图 2. 样品的平均测序深度、原始碱基和原始 Q30 (n = 298)。

3.2 SNP 和 InDel 数据质控

该研究采用统一分析流程对山羊群体进行全基因组变异检测，初步识别出 2,980 万个 SNP 和 349 万个 InDel。随后，通过 GATK 的 Variant Filtration 模块，结合比对质量 (MQ)、深度质量比 (QD)、链偏差检验 (FS) 和链偏好比值 (SOR) 等多维度参数进行严格质控，最终获得 14,597,388 个高质量 SNP 和 1,348,195 个高质量 InDel。
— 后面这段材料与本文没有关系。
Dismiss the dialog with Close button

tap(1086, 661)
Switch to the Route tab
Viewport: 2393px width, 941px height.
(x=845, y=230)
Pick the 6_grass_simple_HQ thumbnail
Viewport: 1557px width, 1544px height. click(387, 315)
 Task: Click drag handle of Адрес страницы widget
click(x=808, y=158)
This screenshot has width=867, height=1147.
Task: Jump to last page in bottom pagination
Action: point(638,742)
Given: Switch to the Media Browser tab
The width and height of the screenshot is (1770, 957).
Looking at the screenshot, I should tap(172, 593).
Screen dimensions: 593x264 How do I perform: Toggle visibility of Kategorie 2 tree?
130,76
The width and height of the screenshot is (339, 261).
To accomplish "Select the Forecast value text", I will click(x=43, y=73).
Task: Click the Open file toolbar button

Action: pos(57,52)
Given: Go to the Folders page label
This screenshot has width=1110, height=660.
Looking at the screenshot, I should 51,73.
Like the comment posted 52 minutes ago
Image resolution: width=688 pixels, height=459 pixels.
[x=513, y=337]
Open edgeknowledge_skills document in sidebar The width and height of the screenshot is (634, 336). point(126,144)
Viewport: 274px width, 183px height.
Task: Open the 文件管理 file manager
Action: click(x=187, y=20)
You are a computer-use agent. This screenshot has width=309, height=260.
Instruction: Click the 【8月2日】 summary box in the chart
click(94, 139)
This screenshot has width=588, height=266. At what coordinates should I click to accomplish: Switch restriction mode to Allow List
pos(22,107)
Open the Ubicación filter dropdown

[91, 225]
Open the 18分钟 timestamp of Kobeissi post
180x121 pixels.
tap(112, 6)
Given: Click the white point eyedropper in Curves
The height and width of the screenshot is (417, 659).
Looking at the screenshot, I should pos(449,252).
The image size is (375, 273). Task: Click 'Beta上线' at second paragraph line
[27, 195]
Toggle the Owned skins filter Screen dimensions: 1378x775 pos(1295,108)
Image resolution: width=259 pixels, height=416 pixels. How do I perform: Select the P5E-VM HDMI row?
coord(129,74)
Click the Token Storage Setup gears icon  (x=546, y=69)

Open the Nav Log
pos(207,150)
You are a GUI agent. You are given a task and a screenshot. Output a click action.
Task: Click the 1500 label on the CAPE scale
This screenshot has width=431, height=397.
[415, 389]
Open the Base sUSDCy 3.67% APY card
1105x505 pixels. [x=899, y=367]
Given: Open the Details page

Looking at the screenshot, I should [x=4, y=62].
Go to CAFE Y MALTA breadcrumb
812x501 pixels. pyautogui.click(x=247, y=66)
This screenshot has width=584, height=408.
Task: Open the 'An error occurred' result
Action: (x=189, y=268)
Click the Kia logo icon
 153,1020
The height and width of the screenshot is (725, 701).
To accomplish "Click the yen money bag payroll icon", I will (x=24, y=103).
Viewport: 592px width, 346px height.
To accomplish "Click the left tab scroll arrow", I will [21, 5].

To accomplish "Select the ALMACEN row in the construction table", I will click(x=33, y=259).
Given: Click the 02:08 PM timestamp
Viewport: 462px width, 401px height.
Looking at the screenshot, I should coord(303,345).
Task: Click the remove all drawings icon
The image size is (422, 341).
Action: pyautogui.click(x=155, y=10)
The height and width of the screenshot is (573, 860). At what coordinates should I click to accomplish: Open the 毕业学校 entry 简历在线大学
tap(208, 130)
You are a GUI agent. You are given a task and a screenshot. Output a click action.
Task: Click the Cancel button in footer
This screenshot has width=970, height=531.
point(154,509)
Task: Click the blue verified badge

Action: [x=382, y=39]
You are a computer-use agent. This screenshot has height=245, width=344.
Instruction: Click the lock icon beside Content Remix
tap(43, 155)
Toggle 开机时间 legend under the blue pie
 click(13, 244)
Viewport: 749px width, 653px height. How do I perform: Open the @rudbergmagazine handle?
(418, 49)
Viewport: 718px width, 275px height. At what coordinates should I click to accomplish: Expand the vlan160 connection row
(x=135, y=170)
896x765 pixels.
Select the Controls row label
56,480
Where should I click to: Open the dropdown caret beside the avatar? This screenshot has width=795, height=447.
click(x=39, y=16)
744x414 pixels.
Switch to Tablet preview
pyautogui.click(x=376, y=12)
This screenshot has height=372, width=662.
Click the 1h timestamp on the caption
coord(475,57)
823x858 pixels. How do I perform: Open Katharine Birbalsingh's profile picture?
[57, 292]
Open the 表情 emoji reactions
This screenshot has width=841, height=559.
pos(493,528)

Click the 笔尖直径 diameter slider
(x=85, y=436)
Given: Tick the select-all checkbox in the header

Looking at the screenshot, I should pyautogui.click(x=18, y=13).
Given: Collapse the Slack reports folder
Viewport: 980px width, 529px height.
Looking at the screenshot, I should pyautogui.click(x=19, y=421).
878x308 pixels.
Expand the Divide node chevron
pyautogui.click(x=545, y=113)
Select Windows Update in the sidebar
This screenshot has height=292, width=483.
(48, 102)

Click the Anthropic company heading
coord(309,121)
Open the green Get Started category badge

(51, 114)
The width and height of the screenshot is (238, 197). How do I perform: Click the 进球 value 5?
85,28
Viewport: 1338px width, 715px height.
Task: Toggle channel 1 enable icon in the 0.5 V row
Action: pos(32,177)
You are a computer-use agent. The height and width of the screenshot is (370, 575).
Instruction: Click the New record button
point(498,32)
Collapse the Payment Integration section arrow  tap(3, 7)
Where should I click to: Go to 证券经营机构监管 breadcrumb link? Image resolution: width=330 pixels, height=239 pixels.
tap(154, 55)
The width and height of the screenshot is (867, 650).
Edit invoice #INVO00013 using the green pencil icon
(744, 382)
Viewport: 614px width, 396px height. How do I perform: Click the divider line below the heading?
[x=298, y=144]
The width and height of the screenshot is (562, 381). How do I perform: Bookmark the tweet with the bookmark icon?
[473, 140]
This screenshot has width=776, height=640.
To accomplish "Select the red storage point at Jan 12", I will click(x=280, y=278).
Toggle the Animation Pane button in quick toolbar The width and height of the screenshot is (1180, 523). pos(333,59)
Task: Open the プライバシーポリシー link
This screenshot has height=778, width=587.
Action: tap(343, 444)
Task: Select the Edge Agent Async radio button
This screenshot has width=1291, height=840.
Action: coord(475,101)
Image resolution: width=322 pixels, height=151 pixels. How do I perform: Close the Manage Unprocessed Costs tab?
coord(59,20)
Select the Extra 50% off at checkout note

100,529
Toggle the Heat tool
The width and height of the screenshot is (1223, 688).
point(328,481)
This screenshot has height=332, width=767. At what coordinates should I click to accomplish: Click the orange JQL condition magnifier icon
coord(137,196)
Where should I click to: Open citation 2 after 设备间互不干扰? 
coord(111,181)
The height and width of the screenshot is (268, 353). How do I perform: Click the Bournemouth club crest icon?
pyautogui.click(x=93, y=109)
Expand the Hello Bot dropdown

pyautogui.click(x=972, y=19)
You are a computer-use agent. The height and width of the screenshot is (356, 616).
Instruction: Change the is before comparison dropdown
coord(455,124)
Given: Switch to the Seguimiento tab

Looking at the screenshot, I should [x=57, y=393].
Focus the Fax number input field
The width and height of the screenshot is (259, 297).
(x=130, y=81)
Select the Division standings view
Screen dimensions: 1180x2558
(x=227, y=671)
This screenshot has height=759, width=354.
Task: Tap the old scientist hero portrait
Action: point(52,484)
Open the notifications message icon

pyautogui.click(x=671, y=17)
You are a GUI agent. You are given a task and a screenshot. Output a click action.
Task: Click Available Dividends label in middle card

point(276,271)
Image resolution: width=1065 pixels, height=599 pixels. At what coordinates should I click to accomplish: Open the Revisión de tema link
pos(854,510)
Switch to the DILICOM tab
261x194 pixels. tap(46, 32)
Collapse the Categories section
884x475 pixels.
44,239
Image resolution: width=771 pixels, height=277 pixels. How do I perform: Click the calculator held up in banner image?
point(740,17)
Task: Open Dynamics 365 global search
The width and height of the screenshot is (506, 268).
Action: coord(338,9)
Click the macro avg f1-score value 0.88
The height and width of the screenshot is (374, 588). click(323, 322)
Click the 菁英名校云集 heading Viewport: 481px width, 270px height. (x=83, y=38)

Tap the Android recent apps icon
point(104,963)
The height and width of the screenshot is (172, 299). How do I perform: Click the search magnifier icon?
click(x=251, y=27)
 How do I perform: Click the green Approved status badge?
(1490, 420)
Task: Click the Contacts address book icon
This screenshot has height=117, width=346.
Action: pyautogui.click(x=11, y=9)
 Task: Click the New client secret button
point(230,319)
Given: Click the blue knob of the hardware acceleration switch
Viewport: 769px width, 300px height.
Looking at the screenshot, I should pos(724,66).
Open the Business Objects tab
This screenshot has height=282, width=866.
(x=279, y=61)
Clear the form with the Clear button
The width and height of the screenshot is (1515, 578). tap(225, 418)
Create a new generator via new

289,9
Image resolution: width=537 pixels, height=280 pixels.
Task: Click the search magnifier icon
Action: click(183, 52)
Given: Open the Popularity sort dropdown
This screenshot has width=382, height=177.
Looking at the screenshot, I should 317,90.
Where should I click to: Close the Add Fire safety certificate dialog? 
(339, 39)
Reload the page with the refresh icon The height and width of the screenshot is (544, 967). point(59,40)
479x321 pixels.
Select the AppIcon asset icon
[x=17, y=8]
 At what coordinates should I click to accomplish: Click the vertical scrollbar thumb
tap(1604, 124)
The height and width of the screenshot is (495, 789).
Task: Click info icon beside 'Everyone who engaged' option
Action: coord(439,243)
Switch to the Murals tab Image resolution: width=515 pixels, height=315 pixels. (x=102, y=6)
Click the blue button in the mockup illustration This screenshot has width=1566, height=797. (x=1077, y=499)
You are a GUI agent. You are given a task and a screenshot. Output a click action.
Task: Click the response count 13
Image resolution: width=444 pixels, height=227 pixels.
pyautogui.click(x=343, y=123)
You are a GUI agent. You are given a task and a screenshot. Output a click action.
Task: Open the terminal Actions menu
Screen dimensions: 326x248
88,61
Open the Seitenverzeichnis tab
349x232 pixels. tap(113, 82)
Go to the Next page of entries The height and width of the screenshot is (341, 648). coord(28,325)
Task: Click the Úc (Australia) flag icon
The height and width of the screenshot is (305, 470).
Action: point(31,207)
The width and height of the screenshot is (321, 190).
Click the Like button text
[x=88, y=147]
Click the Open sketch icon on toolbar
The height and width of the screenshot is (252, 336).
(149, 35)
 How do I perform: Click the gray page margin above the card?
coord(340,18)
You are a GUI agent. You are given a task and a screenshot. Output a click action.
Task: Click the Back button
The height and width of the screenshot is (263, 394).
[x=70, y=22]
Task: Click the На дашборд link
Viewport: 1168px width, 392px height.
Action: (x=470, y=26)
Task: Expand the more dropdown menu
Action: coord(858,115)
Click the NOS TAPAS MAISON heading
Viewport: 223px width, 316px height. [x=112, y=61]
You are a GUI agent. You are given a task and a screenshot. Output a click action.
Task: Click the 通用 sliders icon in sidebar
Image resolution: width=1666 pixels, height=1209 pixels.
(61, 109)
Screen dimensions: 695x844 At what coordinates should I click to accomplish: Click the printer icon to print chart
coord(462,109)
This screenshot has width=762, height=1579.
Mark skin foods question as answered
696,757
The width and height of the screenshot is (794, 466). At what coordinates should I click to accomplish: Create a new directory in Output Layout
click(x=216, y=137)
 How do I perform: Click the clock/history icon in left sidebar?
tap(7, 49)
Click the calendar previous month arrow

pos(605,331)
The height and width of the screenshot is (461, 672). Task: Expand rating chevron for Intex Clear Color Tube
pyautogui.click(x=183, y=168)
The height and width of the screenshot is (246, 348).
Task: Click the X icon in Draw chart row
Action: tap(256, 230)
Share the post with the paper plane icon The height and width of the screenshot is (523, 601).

从基因组分布特征来看，平均每 1 kb区域含有 6 个 SNP，每 2 kb 区域含有 1 个 InDel (图 3.a-b，表 2.)。功能注释结果显示，SNP 位点主要分布于基因间区 (78.3%)、内含子区 (19.4%) 和外显子区 (0.7%)；InDel 的对应分布比例为 77.6%、20.2% 和 0.2% (表 3. & 图 4. a-b)。综合质控结果表明，该研究从测序、比对到变异筛选的全流程分析方法具有高度科学性与稳定性。所构建的变异数据集将为后续群体遗传学、分子育种与功能基因研究提供重要支持。

表 2. 各染色体中 SNP 和 InDel 的统计汇总。变异密度按每千碱基 (Kb) 长度内的突变数计算。

表 3. SNP 和 InDel 在不同功能注释类别中的分布情况。

图 3. SNP 深度分布统计 (a) 及相邻 SNP间距分布统计 (b)。不同颜色代表不同个体样本。

图 4. 298 头中国萨能奶山羊全基因组范围内 SNP 和 InDel 的分布情况。a. 全基因组范围内的 SNP密度统计，颜色梯度反映每 1 Mb 窗口内 SNP 数量的变化；b. 全基因组范围内的 SNP 和 InDel 密度统计。
注：X 轴表示染色体位置，Y 轴标注染色体编号，不同色块对应不同密度区间。

04 总结与展望

该研究基于全基因组测序数据，结合 GATK 标准分析流程，系统鉴定了中国萨能奶山羊全基因组范围内的 SNP 和 InDel (MAF≥0.5%)，构建了高质量的遗传变异数据集。尽管本研究尚未涵盖性染色体与结构变异的相关分析，但已为群体遗传学研究、分子育种以及重要经济性状的遗传机制研究奠定了坚实基础。未来，随着更多功能注释和表型数据的整合，可进一步深入挖掘这些变异类型在性状形成中的作用，识别影响表型多样性与疾病易感性的重要基因组位点，推动精准育种与功能基因研究的深入发展。

参考文献

[1] Zhang K, Zhao J, Mi S, et al. Whole-genome variants resource of 298 Saanen dairy goats[J]. Scientific Data, 2025, 12(1): 528.